Molly and I went to visit an ironically named peacock this weekend on a charming hobby farm built almost entirely with repurposed materials.
Ducks swim in a pond that once functioned as a satellite dish, while chickens and sheep mill about in tidy structures constructed with discarded material from a torn down Olive Garden.
Overseeing the entire 22-acre property is a regal though currently androgynous peacock named Chicken.
Somehow, Chicken negotiates the perilous social structure of a farmyard with ease. As the only bird on the premises that gets to ride a truck off the property and return with his head and neck still intact, Chicken rules the roost.
Like a pale Little Lord Fauntleroy, Chicken travels around on human shoulders during the day, but he/she flops in the hen-house with the rest of the riff raff and roosters at night. If there’s resentment among the ducks and chickens, we didn’t see it.

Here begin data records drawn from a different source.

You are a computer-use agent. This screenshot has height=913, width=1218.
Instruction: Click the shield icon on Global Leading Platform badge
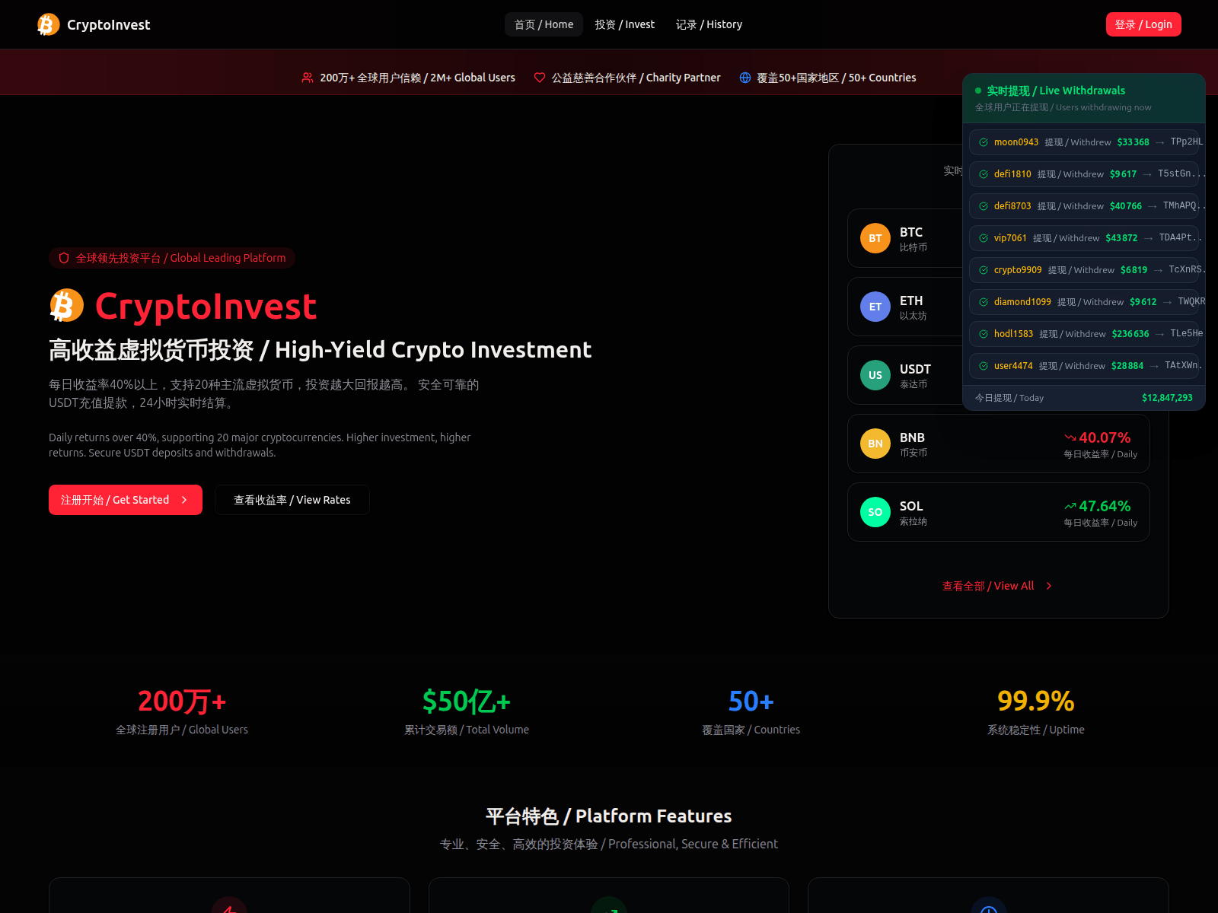coord(63,258)
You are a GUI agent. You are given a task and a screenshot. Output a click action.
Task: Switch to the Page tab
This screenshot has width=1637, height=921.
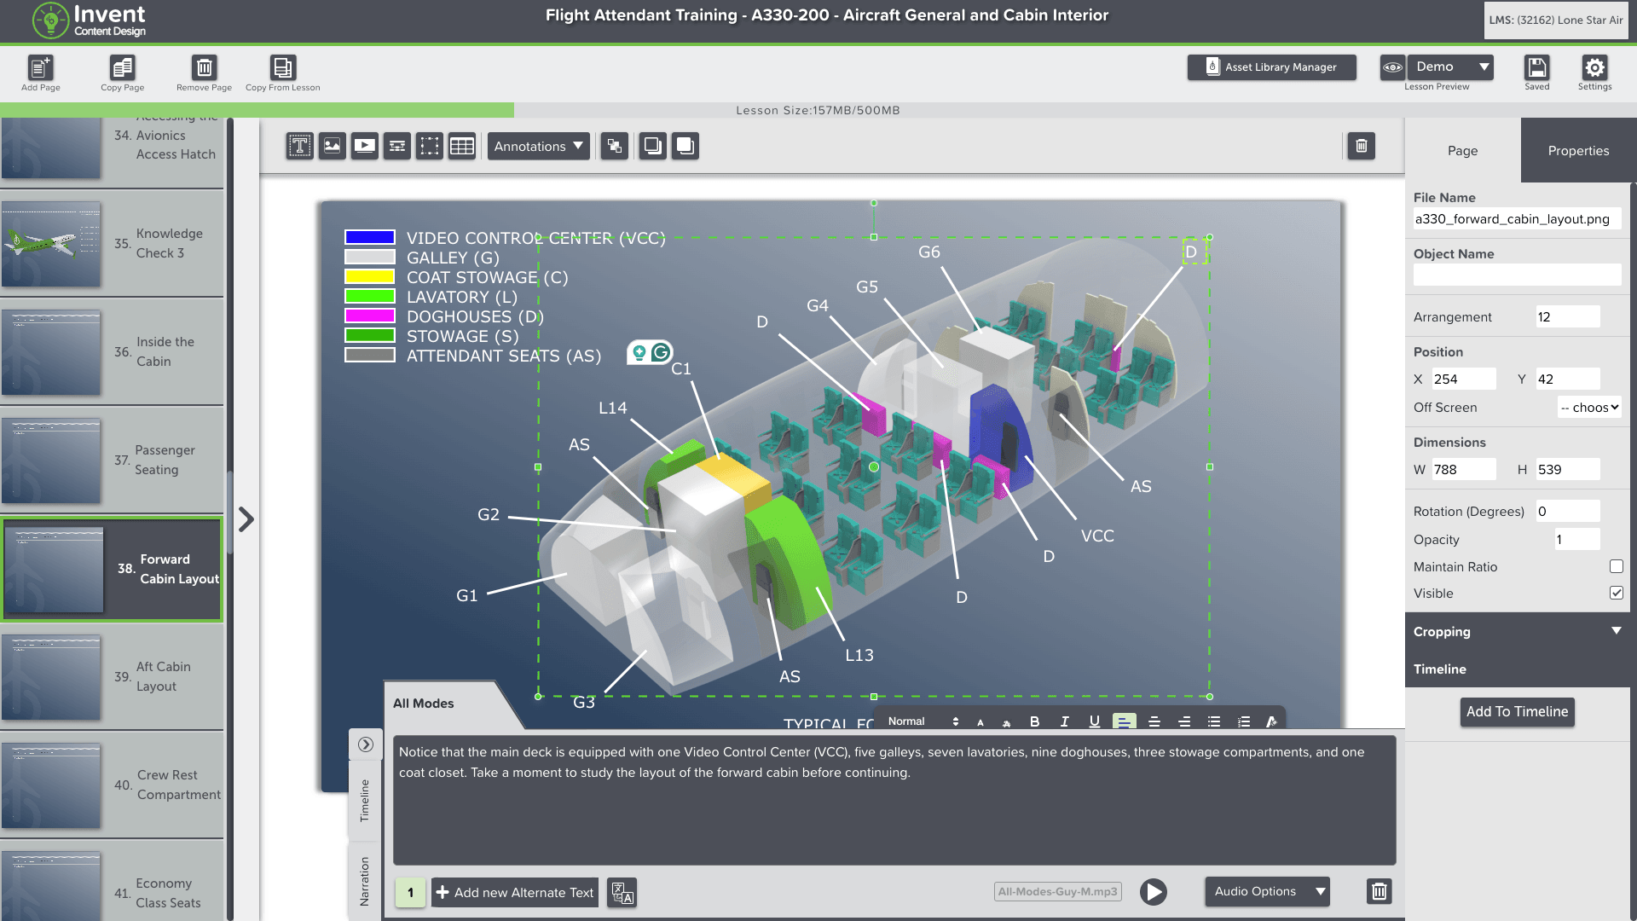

Everyone defers to defer to the beautiful peacock, bread from the egg to believe he/she’s special. Peacocks strut naturally like NFL linebackers who have just sacked the quarterback and Chicken has that walk down.
Eventually, as Chicken gets older, we’ll learn whether he will develop the lush plumes of a male peacock, or the less obvious feathers of a peahen.
In the meantime, Chicken believes he/she is the king/queen of the farm and consequently so do we.